>> Start EXCERPT PROVIDED

Posted on 05/03/2005 4:44:15 AM PDT by JBW
"When I was in Alabama 13 years ago, they had no child labor law," wrote labor activist Mary Harris Jones, better known as Mother Jones, in 1908. "In Alabama 13 years ago, women ran four or five looms. Today, I find them running some 24 looms. This is the Democratic south, my friends -- this is a Democratic administration. This is what Mr. Bryan and Mr. Gompers want to uphold."
The "Gompers" that Ms. Jones judged to be insufficiently concerned about the subjugation of labor was Samuel Gompers, the 10-year-old who was taken out of school to become an apprentice shoemaker and then a cigar maker in the sweatshops of New York before becoming the first president of the American Federation of Labor.
"Mr. Bryan" was William Jennings Bryan, the Democrats' three-time candidate for president, in 1896, 1900 and 1908, and a three-time loser. Still, he was skilled at tossing around the anti-capitalist rhetoric, such as on Labor Day in Chicago in 1896 when he famously called for "putting rings in the noses of hogs," referring to how politicians should be treating people like John D. Rockefeller and Andrew Carnegie.
***
Fast-forward 100 years and the kids are at GapKids, not in the mines. Karl Marx got it wrong about the working class becoming inescapably poorer under capitalism. So much so that Mother Jones -- the magazine, not the activist -- is complaining in its March-April 2005 issue about America's increasing affluence: "Since 1970, the size of the average new home has ballooned by 50 percent. Great rooms, Viking ranges, 10-acre lots -- can moats and turrets be far behind?"

>> End EXCERPT PROVIDED
>> Start INFORMATION GIVEN

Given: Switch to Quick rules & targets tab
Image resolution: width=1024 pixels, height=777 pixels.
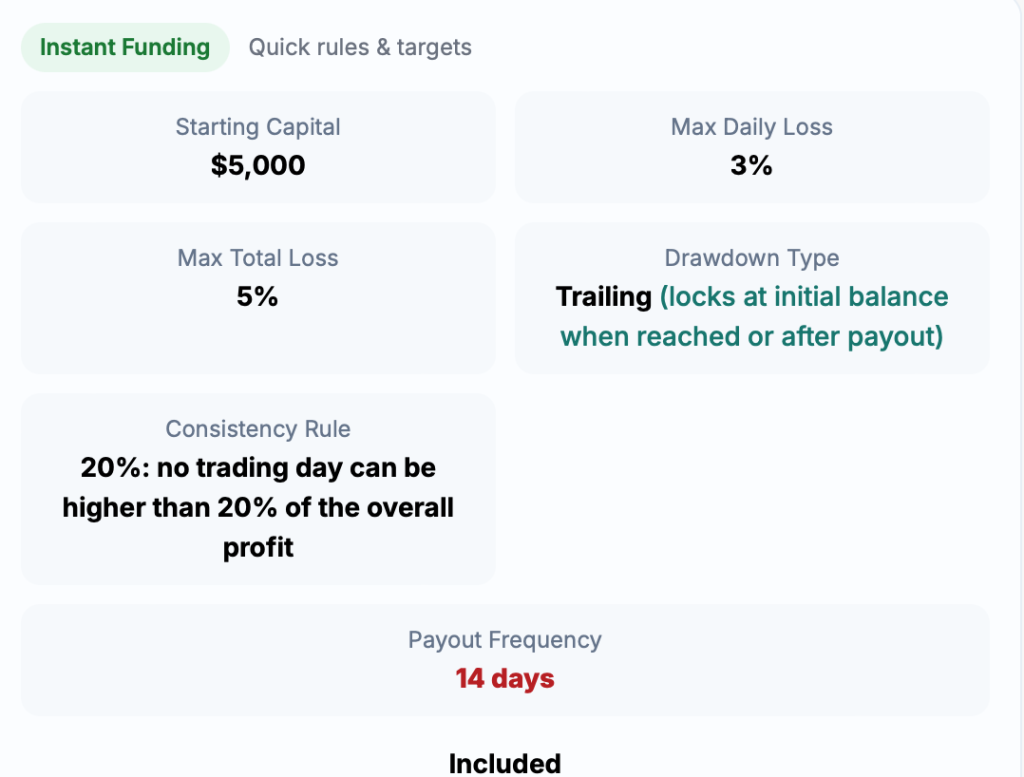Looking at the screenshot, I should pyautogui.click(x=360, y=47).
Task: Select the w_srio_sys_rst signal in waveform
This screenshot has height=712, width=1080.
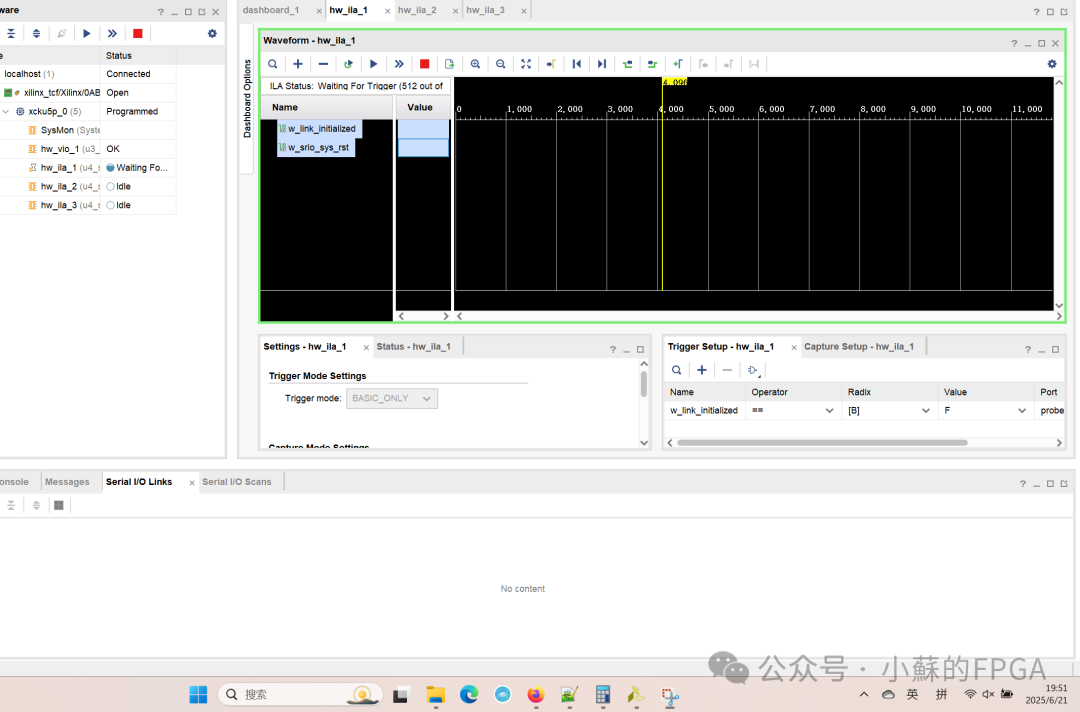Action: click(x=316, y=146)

>> End INFORMATION GIVEN

WORK TO BE COMPLETED:
Copy the Mother Jones post word for word from "Posted on 05/03/2005" to "Federation of Labor.". The material plays no role in this work.

SOLUTION FOR THIS PROBLEM:
Posted on 05/03/2005 4:44:15 AM PDT by JBW
"When I was in Alabama 13 years ago, they had no child labor law," wrote labor activist Mary Harris Jones, better known as Mother Jones, in 1908. "In Alabama 13 years ago, women ran four or five looms. Today, I find them running some 24 looms. This is the Democratic south, my friends -- this is a Democratic administration. This is what Mr. Bryan and Mr. Gompers want to uphold."
The "Gompers" that Ms. Jones judged to be insufficiently concerned about the subjugation of labor was Samuel Gompers, the 10-year-old who was taken out of school to become an apprentice shoemaker and then a cigar maker in the sweatshops of New York before becoming the first president of the American Federation of Labor.